### [REQUIRED WORK]
Put the lines of the records below into a numbered list, leaving out any blank lines.

### [Data taken from a collection]

────────────────────

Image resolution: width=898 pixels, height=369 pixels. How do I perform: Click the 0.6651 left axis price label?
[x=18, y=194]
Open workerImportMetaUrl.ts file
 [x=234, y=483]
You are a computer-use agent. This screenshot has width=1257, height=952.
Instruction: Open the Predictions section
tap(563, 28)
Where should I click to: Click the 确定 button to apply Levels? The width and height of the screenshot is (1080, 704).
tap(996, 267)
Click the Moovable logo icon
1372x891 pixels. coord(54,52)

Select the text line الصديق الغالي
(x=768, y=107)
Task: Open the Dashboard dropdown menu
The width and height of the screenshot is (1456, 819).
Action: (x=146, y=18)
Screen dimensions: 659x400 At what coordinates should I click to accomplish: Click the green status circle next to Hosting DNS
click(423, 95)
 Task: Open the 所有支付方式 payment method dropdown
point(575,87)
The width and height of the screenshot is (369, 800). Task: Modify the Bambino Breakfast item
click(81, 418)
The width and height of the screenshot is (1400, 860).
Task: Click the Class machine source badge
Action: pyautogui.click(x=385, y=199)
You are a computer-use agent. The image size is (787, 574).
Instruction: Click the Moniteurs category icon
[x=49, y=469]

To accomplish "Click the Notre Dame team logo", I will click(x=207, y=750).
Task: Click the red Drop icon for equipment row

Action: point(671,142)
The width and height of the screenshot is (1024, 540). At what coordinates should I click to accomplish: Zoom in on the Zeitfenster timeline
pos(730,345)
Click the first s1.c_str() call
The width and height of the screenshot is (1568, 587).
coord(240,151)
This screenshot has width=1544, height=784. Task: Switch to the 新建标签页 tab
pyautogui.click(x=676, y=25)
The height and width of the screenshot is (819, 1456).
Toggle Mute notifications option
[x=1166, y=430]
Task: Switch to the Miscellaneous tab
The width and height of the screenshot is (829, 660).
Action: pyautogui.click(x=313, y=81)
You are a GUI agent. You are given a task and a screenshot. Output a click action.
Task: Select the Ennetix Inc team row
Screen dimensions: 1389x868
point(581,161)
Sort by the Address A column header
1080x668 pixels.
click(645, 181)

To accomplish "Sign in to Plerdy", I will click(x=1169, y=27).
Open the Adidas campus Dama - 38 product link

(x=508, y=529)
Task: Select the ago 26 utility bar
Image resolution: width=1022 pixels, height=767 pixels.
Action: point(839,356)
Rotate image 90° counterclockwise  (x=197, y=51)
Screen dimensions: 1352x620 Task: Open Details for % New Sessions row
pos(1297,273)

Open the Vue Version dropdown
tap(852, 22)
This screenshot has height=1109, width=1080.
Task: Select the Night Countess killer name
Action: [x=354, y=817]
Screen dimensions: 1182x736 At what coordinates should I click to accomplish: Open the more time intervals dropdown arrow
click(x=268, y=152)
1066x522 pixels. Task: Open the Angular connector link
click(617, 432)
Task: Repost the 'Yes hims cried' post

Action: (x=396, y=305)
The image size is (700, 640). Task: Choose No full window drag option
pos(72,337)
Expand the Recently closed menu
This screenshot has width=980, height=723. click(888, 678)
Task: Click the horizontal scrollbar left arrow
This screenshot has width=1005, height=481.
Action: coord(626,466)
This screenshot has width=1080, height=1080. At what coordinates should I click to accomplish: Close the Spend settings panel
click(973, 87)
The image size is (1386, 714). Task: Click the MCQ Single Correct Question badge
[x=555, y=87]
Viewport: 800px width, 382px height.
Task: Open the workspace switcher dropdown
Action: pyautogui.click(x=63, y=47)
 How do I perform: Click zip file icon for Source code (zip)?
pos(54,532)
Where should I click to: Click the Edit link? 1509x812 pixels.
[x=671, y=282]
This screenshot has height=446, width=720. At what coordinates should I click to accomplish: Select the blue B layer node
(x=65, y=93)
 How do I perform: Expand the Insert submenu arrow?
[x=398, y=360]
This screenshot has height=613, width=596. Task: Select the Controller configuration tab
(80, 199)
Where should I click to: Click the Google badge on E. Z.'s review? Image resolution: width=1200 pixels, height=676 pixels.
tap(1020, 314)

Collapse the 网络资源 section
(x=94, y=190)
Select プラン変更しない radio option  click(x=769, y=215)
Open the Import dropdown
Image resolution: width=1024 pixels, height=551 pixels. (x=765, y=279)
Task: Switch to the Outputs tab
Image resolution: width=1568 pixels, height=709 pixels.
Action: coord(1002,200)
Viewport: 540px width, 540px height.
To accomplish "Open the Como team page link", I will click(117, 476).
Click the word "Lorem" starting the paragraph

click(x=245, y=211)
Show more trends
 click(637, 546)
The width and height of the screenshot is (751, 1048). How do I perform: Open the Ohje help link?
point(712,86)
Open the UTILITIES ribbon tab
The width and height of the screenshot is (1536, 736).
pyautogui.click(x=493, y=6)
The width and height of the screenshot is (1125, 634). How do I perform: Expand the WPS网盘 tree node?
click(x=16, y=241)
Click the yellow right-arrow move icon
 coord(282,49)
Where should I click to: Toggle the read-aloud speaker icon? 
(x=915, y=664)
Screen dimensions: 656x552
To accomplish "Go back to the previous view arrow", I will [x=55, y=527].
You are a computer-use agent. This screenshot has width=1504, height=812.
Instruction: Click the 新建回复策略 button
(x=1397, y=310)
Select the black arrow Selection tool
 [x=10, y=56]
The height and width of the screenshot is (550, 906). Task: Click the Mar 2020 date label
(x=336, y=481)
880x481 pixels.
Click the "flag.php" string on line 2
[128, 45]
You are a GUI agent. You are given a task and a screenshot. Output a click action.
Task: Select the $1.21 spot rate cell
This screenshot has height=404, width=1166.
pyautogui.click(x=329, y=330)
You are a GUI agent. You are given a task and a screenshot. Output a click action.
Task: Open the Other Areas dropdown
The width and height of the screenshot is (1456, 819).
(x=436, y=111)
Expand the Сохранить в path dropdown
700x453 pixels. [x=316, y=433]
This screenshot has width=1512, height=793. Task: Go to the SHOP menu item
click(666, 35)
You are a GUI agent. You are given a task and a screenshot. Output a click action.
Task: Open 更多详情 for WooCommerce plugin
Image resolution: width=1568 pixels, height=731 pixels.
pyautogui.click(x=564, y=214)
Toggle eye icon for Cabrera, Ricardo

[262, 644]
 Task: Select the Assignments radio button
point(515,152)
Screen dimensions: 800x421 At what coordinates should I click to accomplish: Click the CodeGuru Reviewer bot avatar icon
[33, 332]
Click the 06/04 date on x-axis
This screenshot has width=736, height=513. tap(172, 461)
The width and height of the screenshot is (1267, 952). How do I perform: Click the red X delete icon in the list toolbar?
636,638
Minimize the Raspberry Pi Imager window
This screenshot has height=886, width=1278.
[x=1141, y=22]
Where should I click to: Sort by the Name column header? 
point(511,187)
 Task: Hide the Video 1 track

────────────────────

### [SOLUTION TO THE PROBLEM]
1. Image resolution: width=898 pixels, height=369 pixels. How do I perform: Click the 0.6651 left axis price label?
2. [x=18, y=194]
3. Open workerImportMetaUrl.ts file
4.  [x=234, y=483]
5. You are a computer-use agent. This screenshot has width=1257, height=952.
6. Instruction: Open the Predictions section
7. tap(563, 28)
8. Where should I click to: Click the 确定 button to apply Levels? The width and height of the screenshot is (1080, 704).
9. tap(996, 267)
10. Click the Moovable logo icon
11. 1372x891 pixels. coord(54,52)
12. Select the text line الصديق الغالي
13. (x=768, y=107)
14. Task: Open the Dashboard dropdown menu
15. The width and height of the screenshot is (1456, 819).
16. Action: (x=146, y=18)
17. Screen dimensions: 659x400 At what coordinates should I click to accomplish: Click the green status circle next to Hosting DNS
18. click(423, 95)
19.  Task: Open the 所有支付方式 payment method dropdown
20. point(575,87)
21. The width and height of the screenshot is (369, 800). Task: Modify the Bambino Breakfast item
22. click(81, 418)
23. The width and height of the screenshot is (1400, 860).
24. Task: Click the Class machine source badge
25. Action: pyautogui.click(x=385, y=199)
26. You are a computer-use agent. The image size is (787, 574).
27. Instruction: Click the Moniteurs category icon
28. [x=49, y=469]
29. To accomplish "Click the Notre Dame team logo", I will click(x=207, y=750).
30. Task: Click the red Drop icon for equipment row
31. Action: point(671,142)
32. The width and height of the screenshot is (1024, 540). At what coordinates should I click to accomplish: Zoom in on the Zeitfenster timeline
33. pos(730,345)
34. Click the first s1.c_str() call
35. The width and height of the screenshot is (1568, 587).
36. coord(240,151)
37. This screenshot has width=1544, height=784. Task: Switch to the 新建标签页 tab
38. pyautogui.click(x=676, y=25)
39. The height and width of the screenshot is (819, 1456).
40. Toggle Mute notifications option
41. [x=1166, y=430]
42. Task: Switch to the Miscellaneous tab
43. The width and height of the screenshot is (829, 660).
44. Action: pyautogui.click(x=313, y=81)
45. You are a GUI agent. You are given a task and a screenshot. Output a click action.
46. Task: Select the Ennetix Inc team row
47. Screen dimensions: 1389x868
48. point(581,161)
49. Sort by the Address A column header
50. 1080x668 pixels.
51. click(645, 181)
52. To accomplish "Sign in to Plerdy", I will click(x=1169, y=27).
53. Open the Adidas campus Dama - 38 product link
54. (x=508, y=529)
55. Task: Select the ago 26 utility bar
56. Image resolution: width=1022 pixels, height=767 pixels.
57. Action: point(839,356)
58. Rotate image 90° counterclockwise  (x=197, y=51)
59. Screen dimensions: 1352x620 Task: Open Details for % New Sessions row
60. pos(1297,273)
61. Open the Vue Version dropdown
62. tap(852, 22)
63. This screenshot has height=1109, width=1080.
64. Task: Select the Night Countess killer name
65. Action: [x=354, y=817]
66. Screen dimensions: 1182x736 At what coordinates should I click to accomplish: Open the more time intervals dropdown arrow
67. click(x=268, y=152)
68. 1066x522 pixels. Task: Open the Angular connector link
69. click(617, 432)
70. Task: Repost the 'Yes hims cried' post
71. Action: (x=396, y=305)
72. The image size is (700, 640). Task: Choose No full window drag option
73. pos(72,337)
74. Expand the Recently closed menu
75. This screenshot has width=980, height=723. click(888, 678)
76. Task: Click the horizontal scrollbar left arrow
77. This screenshot has width=1005, height=481.
78. Action: coord(626,466)
79. This screenshot has width=1080, height=1080. At what coordinates should I click to accomplish: Close the Spend settings panel
80. click(973, 87)
81. The image size is (1386, 714). Task: Click the MCQ Single Correct Question badge
82. [x=555, y=87]
83. Viewport: 800px width, 382px height.
84. Task: Open the workspace switcher dropdown
85. Action: pyautogui.click(x=63, y=47)
86.  How do I perform: Click zip file icon for Source code (zip)?
87. pos(54,532)
88. Where should I click to: Click the Edit link? 1509x812 pixels.
89. [x=671, y=282]
90. This screenshot has height=446, width=720. At what coordinates should I click to accomplish: Select the blue B layer node
91. (x=65, y=93)
92.  How do I perform: Expand the Insert submenu arrow?
93. [x=398, y=360]
94. This screenshot has height=613, width=596. Task: Select the Controller configuration tab
95. (80, 199)
96. Where should I click to: Click the Google badge on E. Z.'s review? Image resolution: width=1200 pixels, height=676 pixels.
97. tap(1020, 314)
98. Collapse the 网络资源 section
99. (x=94, y=190)
100. Select プラン変更しない radio option  click(x=769, y=215)
101. Open the Import dropdown
102. Image resolution: width=1024 pixels, height=551 pixels. (x=765, y=279)
103. Task: Switch to the Outputs tab
104. Image resolution: width=1568 pixels, height=709 pixels.
105. Action: coord(1002,200)
106. Viewport: 540px width, 540px height.
107. To accomplish "Open the Como team page link", I will click(117, 476).
108. Click the word "Lorem" starting the paragraph
109. click(x=245, y=211)
110. Show more trends
111.  click(637, 546)
112. The width and height of the screenshot is (751, 1048). How do I perform: Open the Ohje help link?
113. point(712,86)
114. Open the UTILITIES ribbon tab
115. The width and height of the screenshot is (1536, 736).
116. pyautogui.click(x=493, y=6)
117. The width and height of the screenshot is (1125, 634). How do I perform: Expand the WPS网盘 tree node?
118. click(x=16, y=241)
119. Click the yellow right-arrow move icon
120.  coord(282,49)
121. Where should I click to: Toggle the read-aloud speaker icon? 
122. (x=915, y=664)
123. Screen dimensions: 656x552
124. To accomplish "Go back to the previous view arrow", I will [x=55, y=527].
125. You are a computer-use agent. This screenshot has width=1504, height=812.
126. Instruction: Click the 新建回复策略 button
127. (x=1397, y=310)
128. Select the black arrow Selection tool
129.  [x=10, y=56]
130. The height and width of the screenshot is (550, 906). Task: Click the Mar 2020 date label
131. (x=336, y=481)
132. 880x481 pixels.
133. Click the "flag.php" string on line 2
134. [128, 45]
135. You are a GUI agent. You are given a task and a screenshot. Output a click action.
136. Task: Select the $1.21 spot rate cell
137. This screenshot has height=404, width=1166.
138. pyautogui.click(x=329, y=330)
139. You are a GUI agent. You are given a task and a screenshot. Output a click action.
140. Task: Open the Other Areas dropdown
141. The width and height of the screenshot is (1456, 819).
142. (x=436, y=111)
143. Expand the Сохранить в path dropdown
144. 700x453 pixels. [x=316, y=433]
145. This screenshot has width=1512, height=793. Task: Go to the SHOP menu item
146. click(666, 35)
147. You are a GUI agent. You are given a task and a screenshot. Output a click action.
148. Task: Open 更多详情 for WooCommerce plugin
149. Image resolution: width=1568 pixels, height=731 pixels.
150. pyautogui.click(x=564, y=214)
151. Toggle eye icon for Cabrera, Ricardo
152. [262, 644]
153.  Task: Select the Assignments radio button
154. point(515,152)
155. Screen dimensions: 800x421 At what coordinates should I click to accomplish: Click the CodeGuru Reviewer bot avatar icon
156. [33, 332]
157. Click the 06/04 date on x-axis
158. This screenshot has width=736, height=513. tap(172, 461)
159. The width and height of the screenshot is (1267, 952). How do I perform: Click the red X delete icon in the list toolbar?
160. 636,638
161. Minimize the Raspberry Pi Imager window
162. This screenshot has height=886, width=1278.
163. [x=1141, y=22]
164. Where should I click to: Sort by the Name column header? 
165. point(511,187)
166.  Task: Hide the Video 1 track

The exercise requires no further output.